Anne Bass, the Philanthropist and Art Collector Who Captivated New York’s High Society, Has Died at 79

Bass, who made her mark in Texas and New York, was a staunch supporter of the ballet and various art museums.

Anne Bass at the "A Night Under the Stars" gala in August 1988. Photo by Ron Galella/Ron Galella Collection via Getty Images.

Anne Bass, the elegant, curious, and generous philanthropist who presided over New York’s high society in the 1980s, died on Wednesday at age 79 after a long illness.

A sharp-eyed art collector with a taste for French Impressionism, American Pop art, and the Abstract Expressionists, she leaves behind two daughters, novelist Hyatt and photographer Samantha, as well as her longtime partner, the painter Julian Lethbridge.

Bass was, by most accounts, more introverted than your standard-issue socialite (she once agreed to talk to a Texas Monthly reporter on the precondition that he not ask “anything personal”). But she represented a distinctly old-school sort of patron—one who viewed championing the arts as a kind of serious duty. “Anne Bass had impeccable taste and a deep commitment to the ballet and the visual arts,” the dealer Richard Feigen told Artnet News.

Over the years, she donated to or sat on the boards of the Fort Worth Art Museum, the New York City Ballet, the Museum of Modern Art in New York, and the New York Botanical Garden. She also gifted many of her own couture pieces to the Costume Institute at the Metropolitan Museum of Art.

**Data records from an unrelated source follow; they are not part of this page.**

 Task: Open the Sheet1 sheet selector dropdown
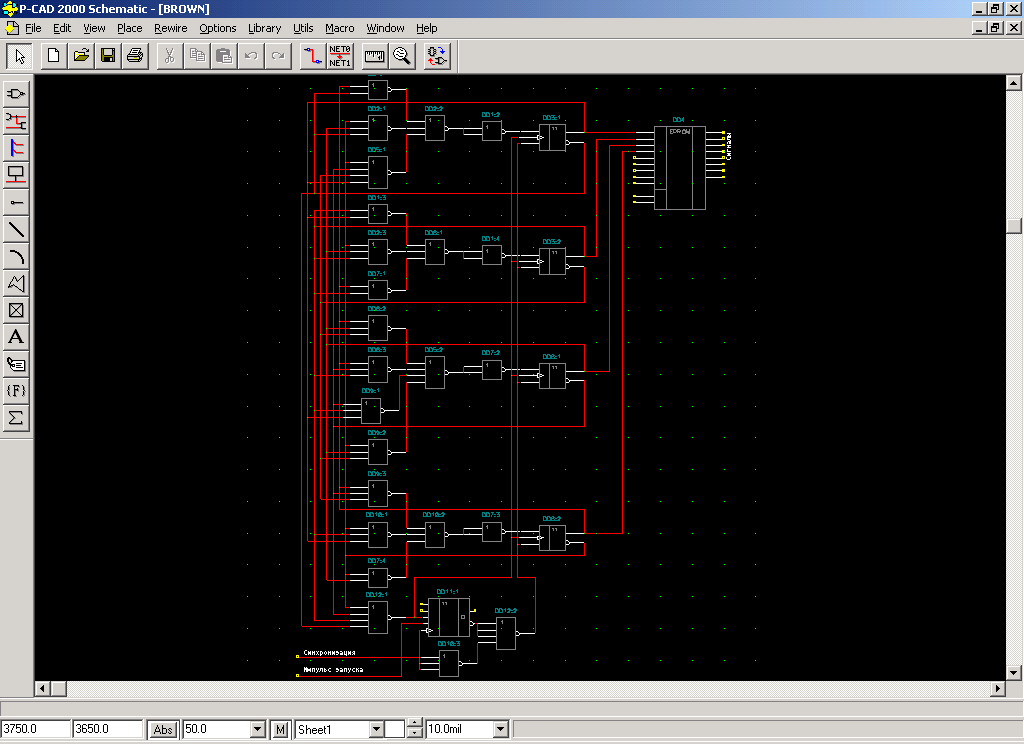click(x=376, y=730)
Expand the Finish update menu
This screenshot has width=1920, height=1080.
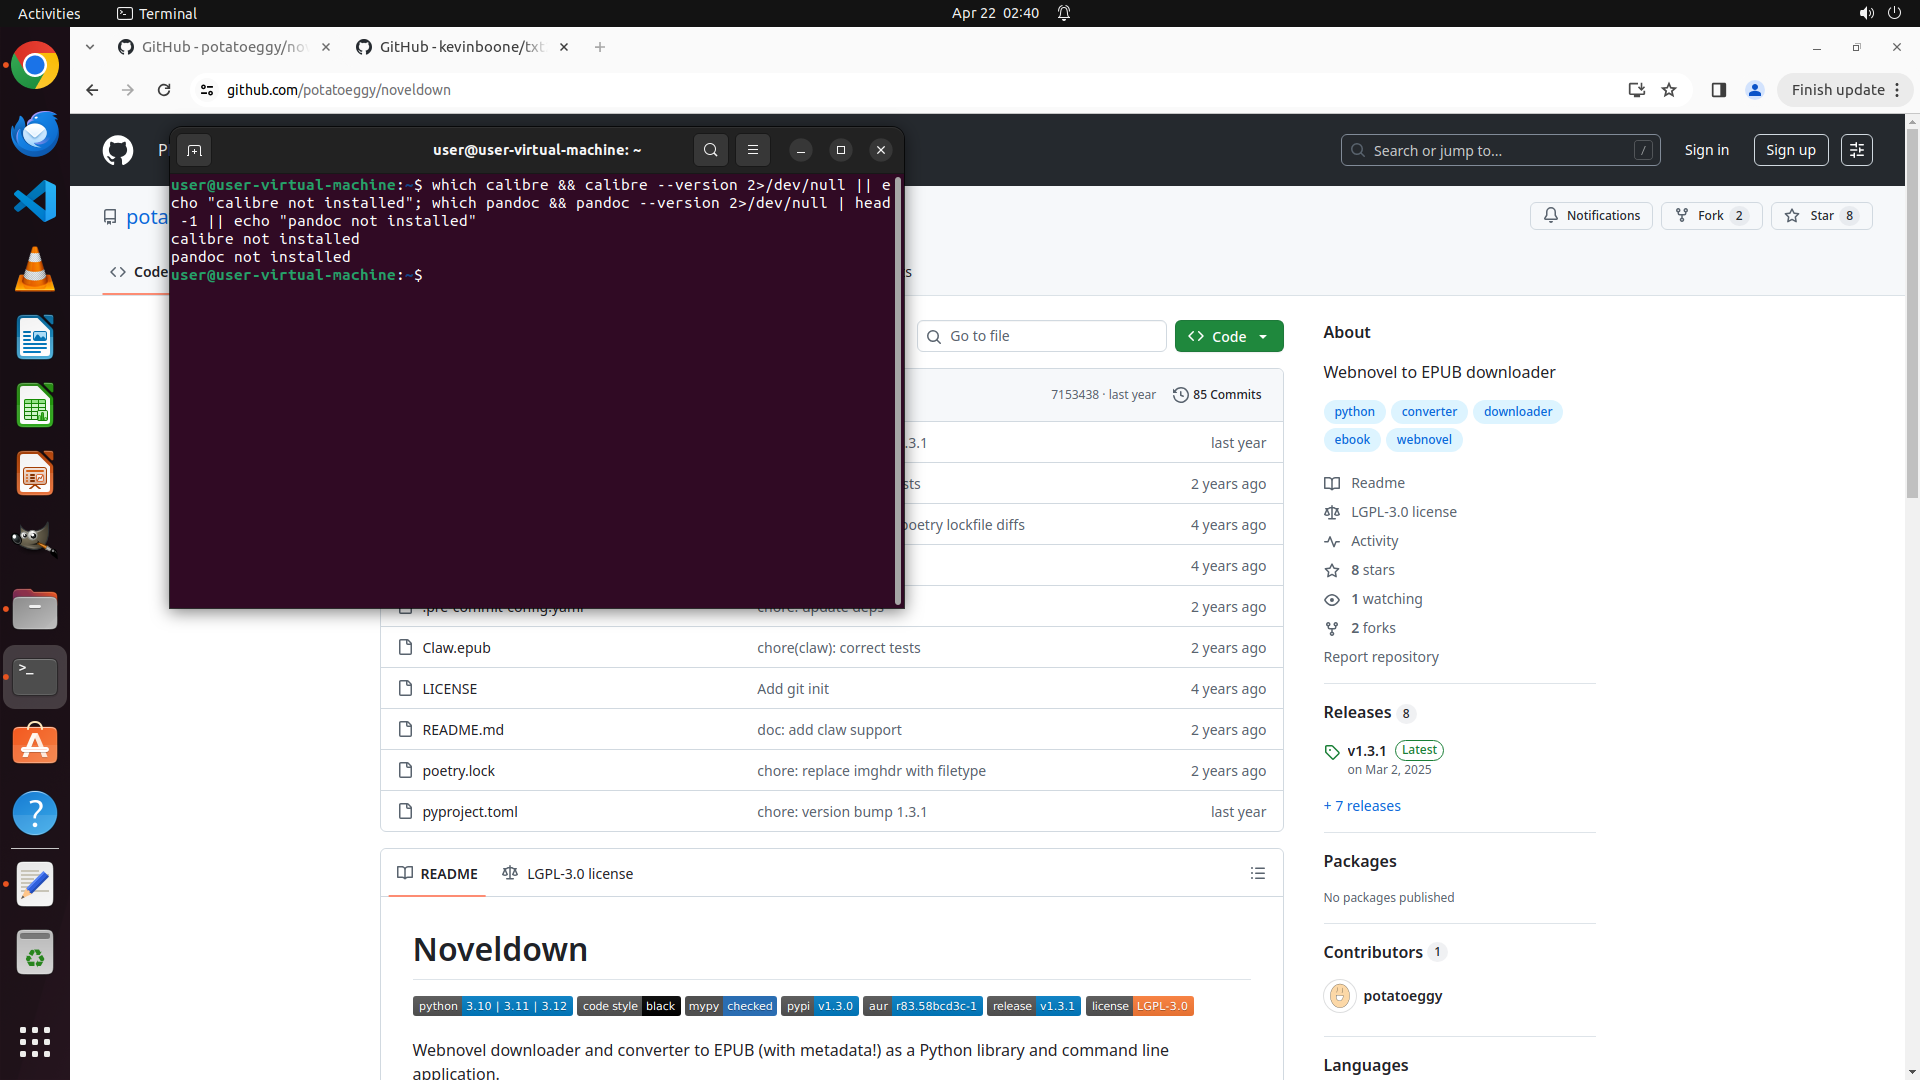pos(1844,90)
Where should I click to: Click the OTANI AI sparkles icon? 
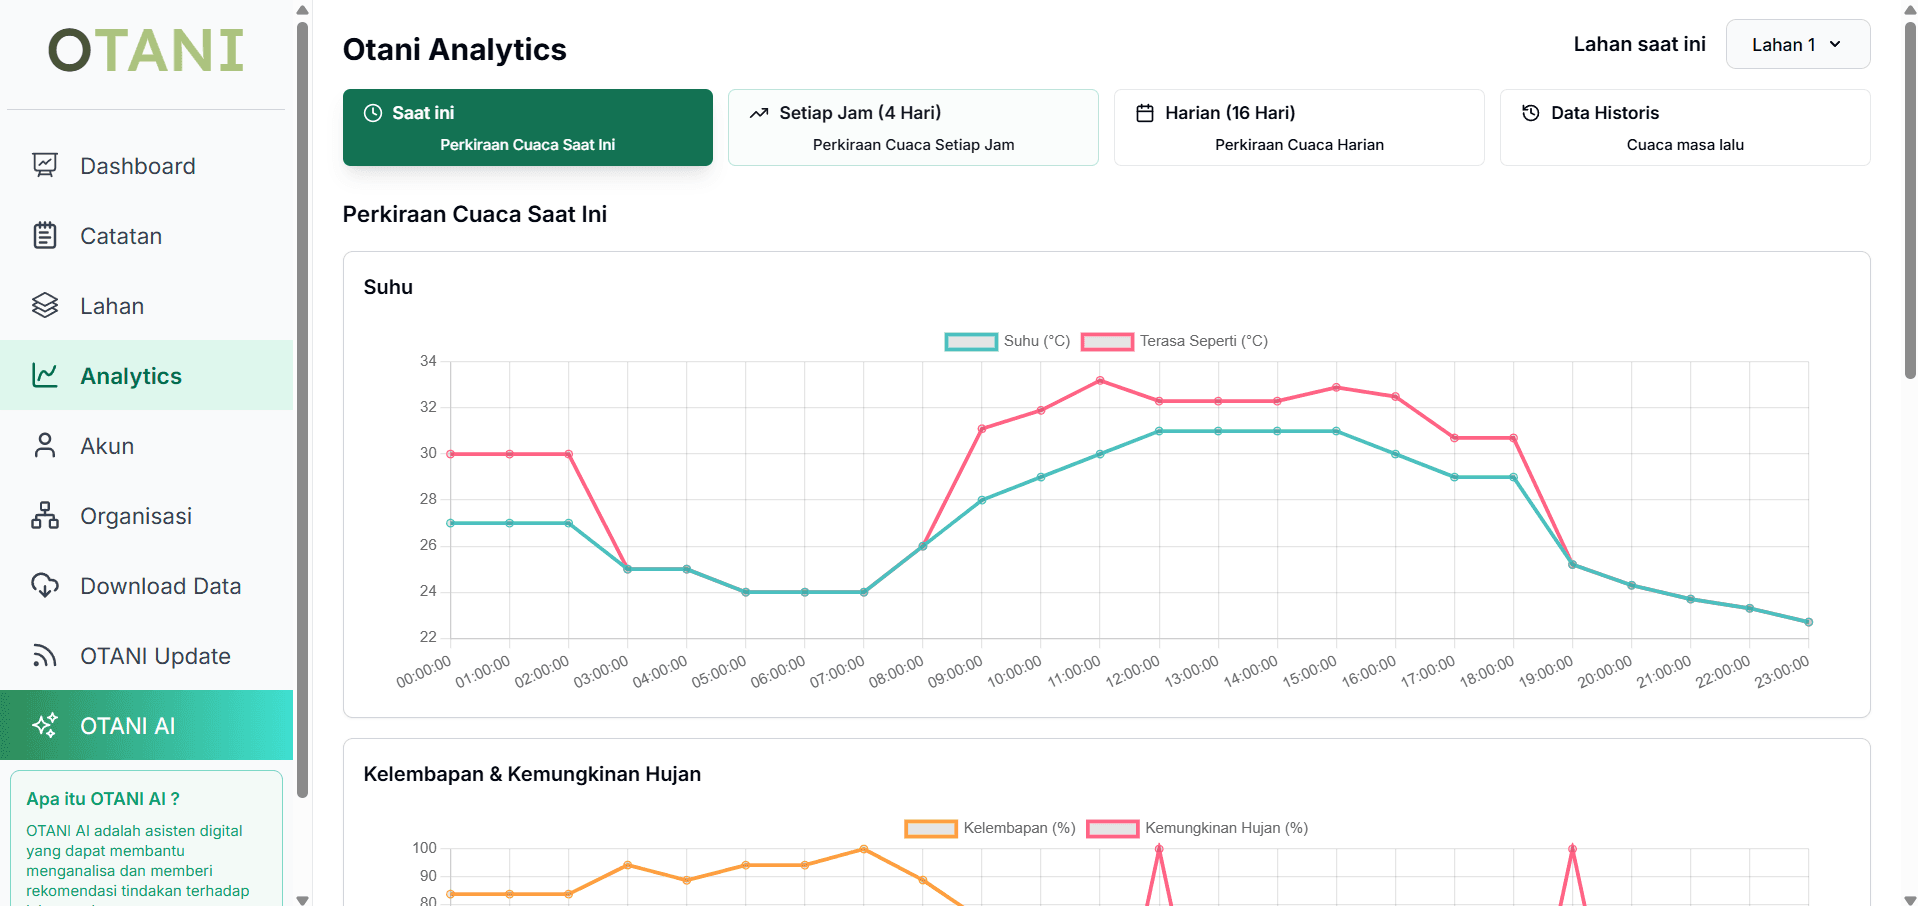[45, 725]
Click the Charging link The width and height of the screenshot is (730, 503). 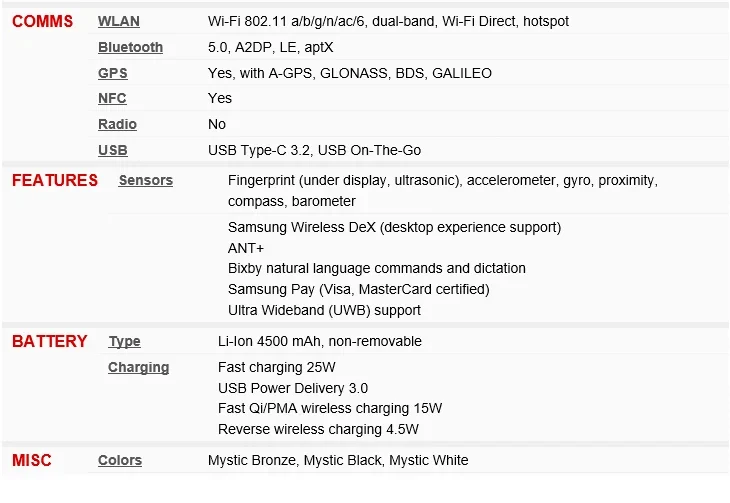click(x=138, y=367)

Bass studied art history and Italian literature at Vassar College. In 1965, she married Texas oil tycoon Sid Richardson Bass; the couple would go on to become one of the largest shareholders of the Walt Disney Company. They settled in Fort Worth, Texas, where she commissioned the architect Paul Rudolph to design her house in 1970. The home was surprisingly light-filled for a Brutalist structure, and decorated with Bass’s striking art collection, including a series of Andy Warhol portraits of her family, a classic Morris Louis pour painting, and a monumental Frank Stella.

Anne Bass at the Art Show Benefit for the Henry Street Settlement in February 1991. Photo by Ron Galella/Ron Galella Collection via Getty Images.

In the early ’80s, the couple moved to New York, where they acquired a Rosario Candela apartment at 960 Fifth Avenue. Bass fused 1920s architecture with George II-era furniture and blue-chip art, including vibrant orange and yellow Rothkos (Shades of Red from 1961 and Number 1 from the following year) and a Monet painting of London’s Houses of Parliament. Her love of ballet was evidenced in one of the six original casts of Degas’s Little Fourteen-Year-Old Dancer, also on view in the apartment. It stood, like a companion, in front of Balthus’s 1955 painting Young Girl at the Window.

Despite her private nature, Bass still found her way into the gossip columns when, in the late 1980s, she separated from her husband, who would go on to take up with Mercedes Kellogg. She secured what was, at the time, the biggest divorce settlement in Texas history, amounting to around $200 million. And while she largely receded from the social circuit (and the headlines) by the 2000s, she re-emerged in 2007, when she and Lethbridge were held hostage at her Connecticut estate for a night by three men. (Her butler was later charged.)

In 2009, she coproduced the documentary Dancing Across Borders about her experience meeting a young dancer on a trip to Cambodia with the World Monuments Fund, and helping him get admitted to the American School of Ballet.

Asked by the Texas Monthly reporter if it was ever difficult having so much money, she recalled a conversation with her father after Sid had asked him for permission to propose.

“He told me how much he liked Sid but asked if I was sure I wanted to marry him. He said I should think about it because great wealth could breed a lot of unhappiness.” The reporter asked how she had replied. “I thought about it,” she said, “and I decided I could handle it.”